For any program that works with dates, time, or numbers ensure that the formatting is flexible to allow for cultural variations (3/5 being either May 3 or March 5 and 1,000.00 and 1.000,00 used for the same value in different cultures). One of my favorite examples regarding the complexity of writing code that can be used worldwide with UI strings is the formatting of number of items. English is an oddity in that we consider zero and 2 or more to be plural but 1 to be singular (1 item, 0 items, 2 items); that rule varies quite a bit across languages. This one is a great student exercise if you give them two or three language models to write around (English and French perhaps with singugular for zero and 1 but plural otherwise). An overall one is that all UI strings and images be kept as separate resources grouped by language and are referenced from the main code in such a way that no assumptions are made on language order. Ideally, no assumptions are made about reading direction between left-to-right and right-to-left but realistically many programs are developed only for American (N and S) and European markets. -----Original Message----- From: ua-discuss-bounces@icann.org [mailto:ua-discuss-bounces@icann.org] On Behalf Of Andre Schappo Sent: Thursday, June 29, 2017 7:43 AM To: ua-discuss@icann.org Subject: Re: [UA-discuss] Computer Science/ICT/IT Curricula Internationalization Thank you. That is just the sort of input needed for Computer Science/ICT/IT Curricula internationalization. The unfortunate reality is that currently the vast majority of students graduate knowing only ASCII text processing/storage/transformation/transmission because that is all they are taught. So, no chance of graduates understanding Unicode or normalization forms. André Schappo
On 29 Jun 2017, at 15:23, Andrew Sullivan <ajs@anvilwalrusden.com> wrote:
On Thu, Jun 29, 2017 at 02:06:31PM +0000, Andre Schappo wrote:
Which internationalization topics would you like covered in Computer Science/ICT/IT Curricula?

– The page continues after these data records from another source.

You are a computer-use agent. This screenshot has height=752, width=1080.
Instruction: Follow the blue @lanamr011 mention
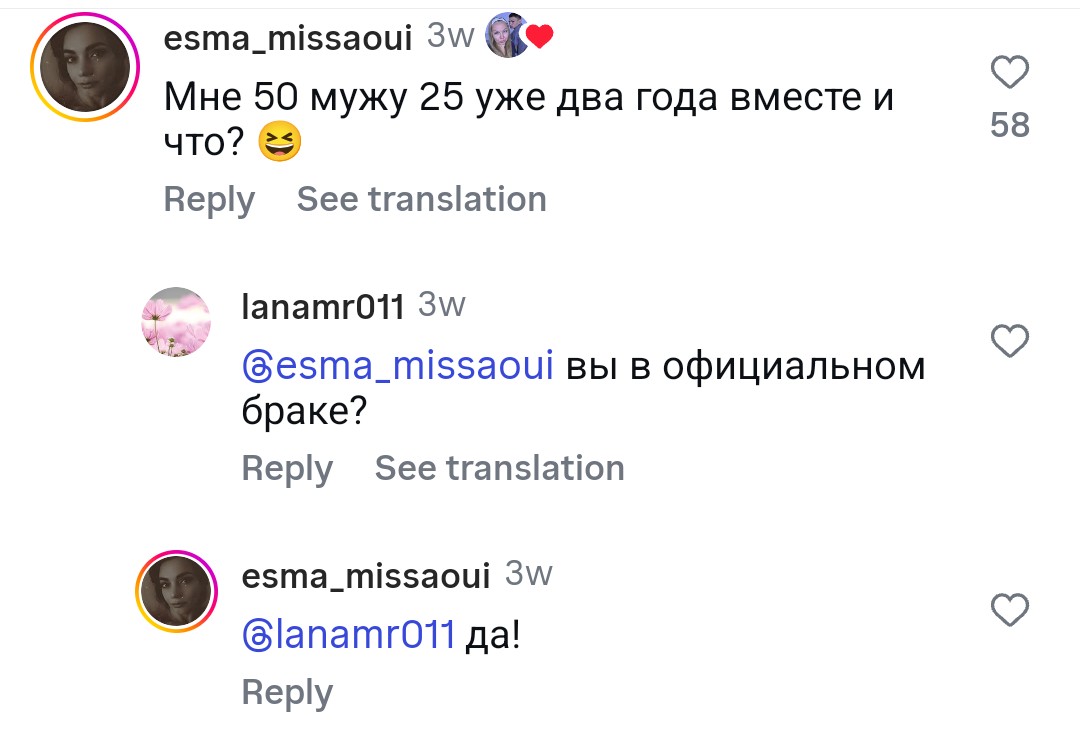349,635
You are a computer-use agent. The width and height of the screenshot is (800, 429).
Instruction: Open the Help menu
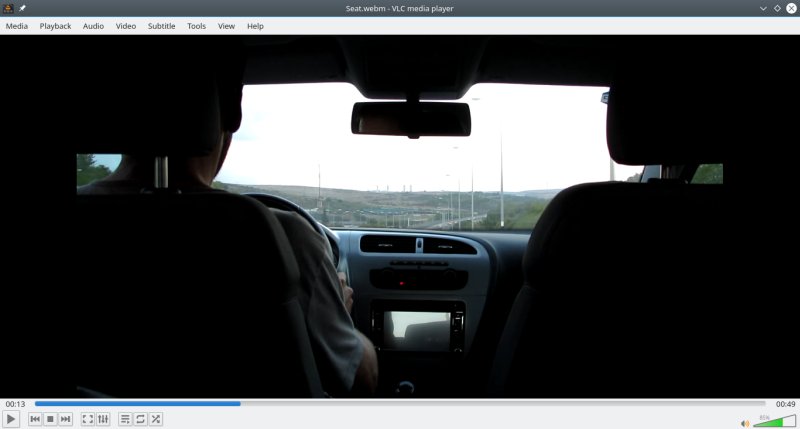point(255,26)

I think it would be really good if graduates had a clear idea of how Unicode worked, what the differences are between (e.g.) a character and a code point or sequence of them, what the properties are, how to access them, normalization, and so on. Even in this group we sometimes struggle because people forget that the Unicode properties are what determine a given code point, and have stumbled over normalization forms. It's amazing to me, for instance, that we have to keep telling people to normalize user-generated text input before storage. (A later-year student would get a failing grade if s/he didn't check input before blindly handing it to the database, and yet we don't have the same reaction when NF* isn't immediately used on the same input.)
Best regards,
A
-- Andrew Sullivan ajs@anvilwalrusden.com